• _YOUR INSTRUCTIONS_
Once the line containing "[button] (35, 2541)" is found in the entries below, reproduce it and every line after it, stopping at and including the line containing "মতামত (28, 2365)"; reproduce nothing else, and keep each line exact.

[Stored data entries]
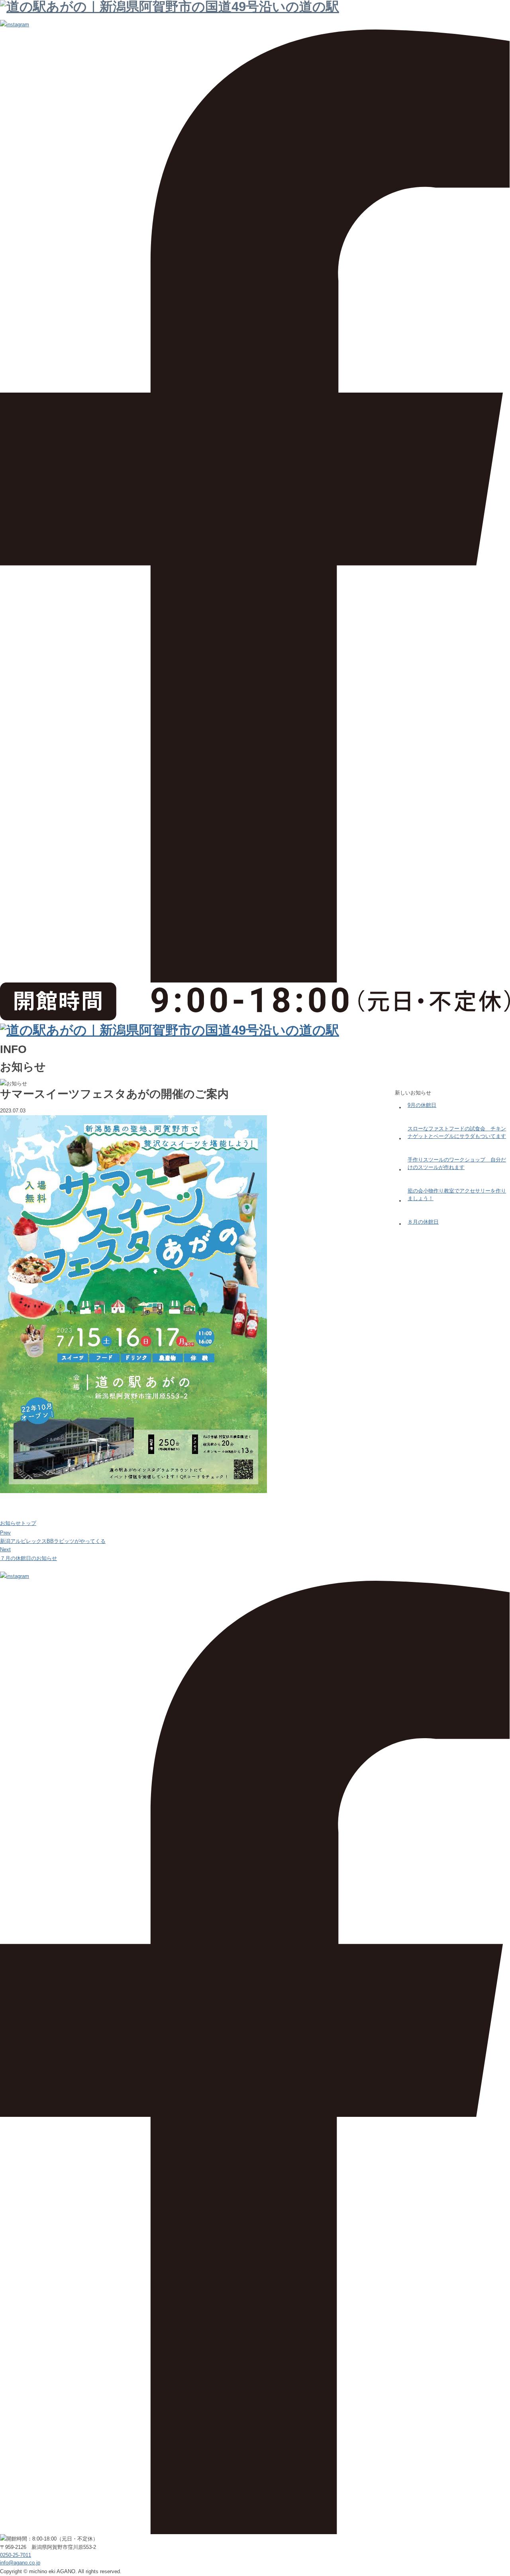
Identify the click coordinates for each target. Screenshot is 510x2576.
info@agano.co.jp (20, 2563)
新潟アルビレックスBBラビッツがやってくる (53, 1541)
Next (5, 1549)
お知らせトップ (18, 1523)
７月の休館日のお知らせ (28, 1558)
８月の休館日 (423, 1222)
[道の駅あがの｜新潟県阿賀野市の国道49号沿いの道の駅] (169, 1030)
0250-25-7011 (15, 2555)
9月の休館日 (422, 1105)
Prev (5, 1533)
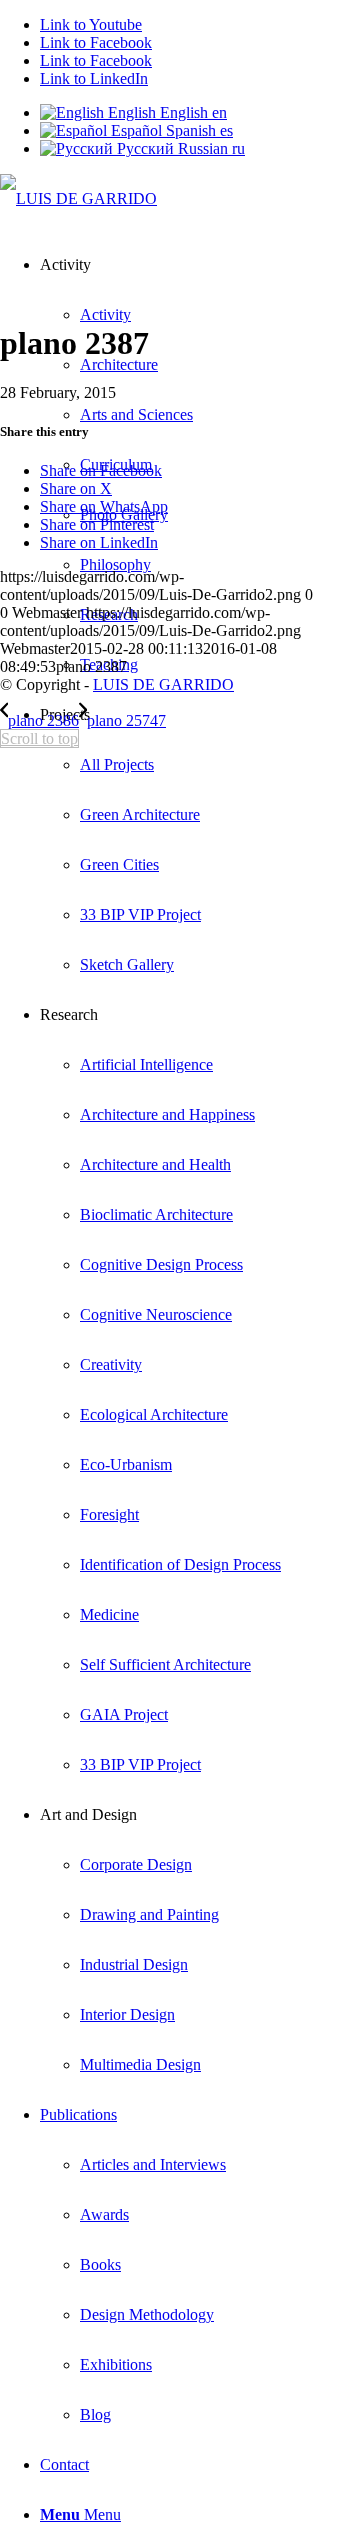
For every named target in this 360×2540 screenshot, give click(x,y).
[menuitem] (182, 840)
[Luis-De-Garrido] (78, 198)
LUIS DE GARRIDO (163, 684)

* * *

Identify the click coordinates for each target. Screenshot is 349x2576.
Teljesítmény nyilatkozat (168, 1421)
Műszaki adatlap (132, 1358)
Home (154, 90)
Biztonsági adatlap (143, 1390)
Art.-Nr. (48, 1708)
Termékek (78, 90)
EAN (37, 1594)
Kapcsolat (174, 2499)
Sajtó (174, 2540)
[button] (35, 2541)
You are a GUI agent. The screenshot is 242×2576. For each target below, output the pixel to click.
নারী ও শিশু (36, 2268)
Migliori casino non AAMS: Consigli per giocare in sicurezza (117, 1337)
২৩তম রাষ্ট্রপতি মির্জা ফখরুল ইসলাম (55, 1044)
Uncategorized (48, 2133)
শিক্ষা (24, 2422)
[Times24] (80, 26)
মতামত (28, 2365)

• _EXERCISE RESULT_
[button] (35, 2541)
You are a GUI agent. The screenshot is 242×2576. For each target below, output the pixel to click.
নারী ও শিশু (36, 2268)
Migliori casino non AAMS: Consigli per giocare in sicurezza (117, 1337)
২৩তম রাষ্ট্রপতি মির্জা ফখরুল ইসলাম (55, 1044)
Uncategorized (48, 2133)
শিক্ষা (24, 2422)
[Times24] (80, 26)
মতামত (28, 2365)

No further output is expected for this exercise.